The final turn onto Columbus, I got a bit dizzy and saw a flash of black. I told myself if I had to that I would slow to a walk to make sure I crossed the finish line. I didn't want to run all that way to pass out less than 200 meters from the finish line. Fortunately my body held together long enough for me to run across the finish mats.

I'll have to write another blog outlining the many things I learned and am continuing to learn from this race, but for now this will do.

Did you run the 2013 Bank of America Chicago Marathon? 

Share your thoughts on the race (or a blog recap) in the comments below!

Thursday, October 10, 2013

Ready for the BoA Chicago Marathon (5 photos).

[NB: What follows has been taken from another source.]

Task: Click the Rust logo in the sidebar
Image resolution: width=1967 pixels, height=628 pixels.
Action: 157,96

Wondering if you're ready to take on the Bank of America Chicago Marathon? Here are five photos that remind me I'm ready to roll.

26 pie 2
My mom made (and I consumed) a marathon pie. But seriously, I have changed my fueling habits. I have been making sure my glycogen stores are well stocked for the race unlike training when I intentionally did a lot of training without pre-fueling in order to train the body to burn fat as fuel.

Race Day Do
I typically cut my own hair, but this time around I got my hair cut at the Irving Park Barbershop by my friend, Shawna. How you look & feel is important. It's like a job interview.

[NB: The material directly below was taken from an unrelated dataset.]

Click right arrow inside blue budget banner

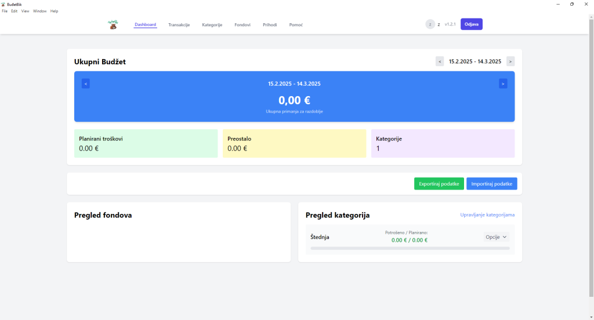pos(503,83)
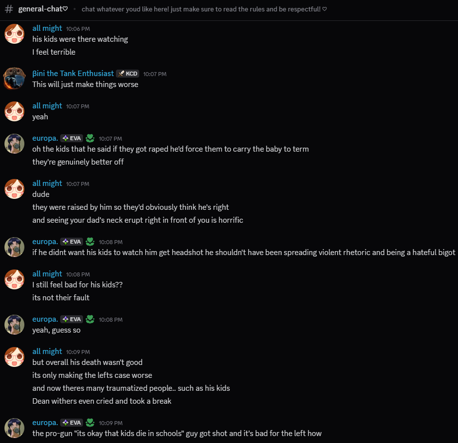Image resolution: width=458 pixels, height=443 pixels.
Task: Click the green heart role icon at 10:07 PM
Action: [90, 138]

EDITOR'S NOTE: I don't know how people take #selfies in dark rooms. I tried an embarrassingly long time to get this shot...

Pro Tips
When Meb Keflezighi was in town for the Fleet Feet Sports Breaking Through the Wall event, Dave mentioned that I was trying to run fast at Chicago. Meb's advice: run even or negative split to achieve your time goal.

That's the plan. Go out conservative (I mean it this time).

Road 5k PR
Just a couple weeks before race day, I ran a significant 5k PR. I take this as a pretty good fitness indicator as I have probably done about 5 miles of running at this pace over the hundreds I've put in preparing for Chicago.

Best 15 Week Segment Ever
I have never run this type of mileage consistently, ever.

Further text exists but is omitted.